What might health care look like if we base it on the values which emerge out of a prioritisation of difference?
Whilst a knowledge of pathology and the natural history of diseases aid a good diagnosis, a focus on disease is not a focus on a person, or on health. Even when running a specialist clinic, such as an Asthma Clinic, every single patient who attends is unique. Their asthma symptoms will be specific to them – the circumstances where their asthma is most troublesome will be specific to them – the strategies they have found bring greatest ease will be specific to them – and, crucially, their narrative will be unique. Where asthma appeared in their lives, and when, will be part of that narrative. What impact it has made and how they have responded to that impact will be part of that narrative. How the asthma will progress will also be part of that narrative. This latter part is unknowable, as the future is always an emergent phenomenon in a complex living organism. It cannot be accurately predicted. Last, but not least, each individual has a personal world view created by their genes, their nurturing, their life experience, their connections to others and so on – everything which influences values, beliefs and attitudes. Understanding that world view will help the patient to make sense of the asthma in their life, and understanding that world view is essential in helping them to choose therapeutic interventions as well as adaptive strategies. Whatever the general, the shared, or the common, all the findings, test results and so on, need to be re-integrated into the context of this unique human being’s life.

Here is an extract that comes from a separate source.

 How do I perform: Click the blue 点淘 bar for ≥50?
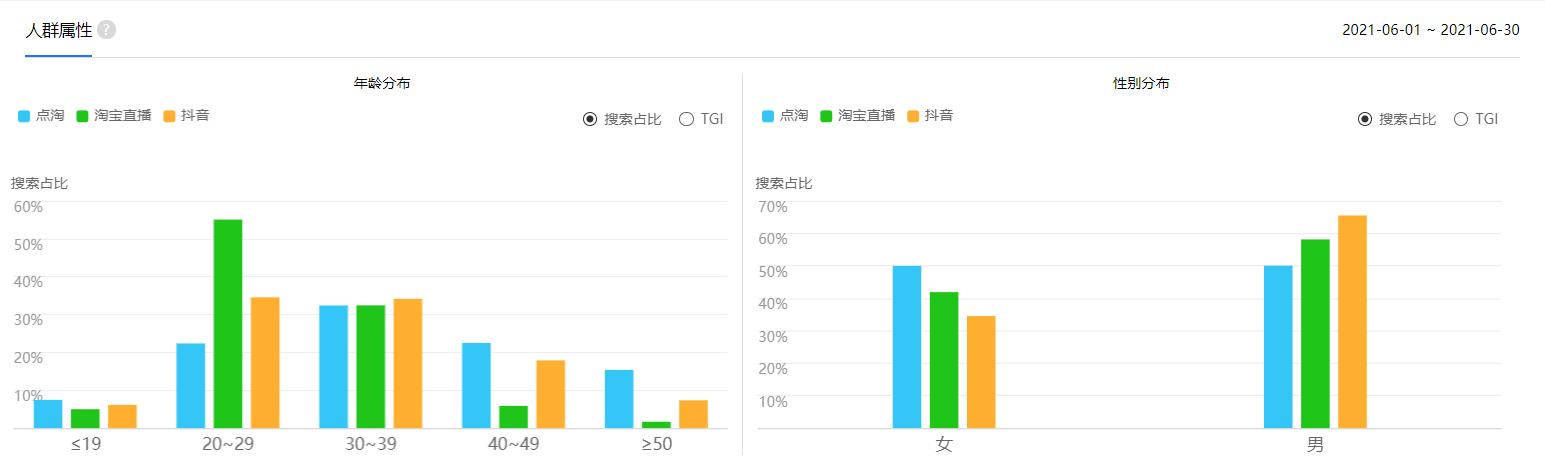(619, 398)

Because every patient is unique, the interventions which a particular patient finds beneficial will be specific to them. One-size-fits-all is a terrible approach to health care. Every single treatment protocol has an end point, and none of those end points can encompass benefit and a good outcome for each individual patient who goes through that protocol. So, what happens to the patients who make it all the way to the end of the protocol and are still suffering just as much? What does the doctor do with them? If we make only certain treatments available then there will always be patients who get no relief from their suffering. We need a diversity of treatment options, approaches and techniques available if we are to find the best, most effective treatment for every single patient.
Are protocols compatible with uniqueness and diversity? Can truly individualised health care be delivered by protocol? Can health care which actually relieves the suffering of every single patient be delivered by protocol? This might be extreme, but I’ve a feeling we should trash the protocols. Let’s get back to sound, clinical judgement which is flexible and focused ultimately on the needs of the individual who is in the consulting room here and now.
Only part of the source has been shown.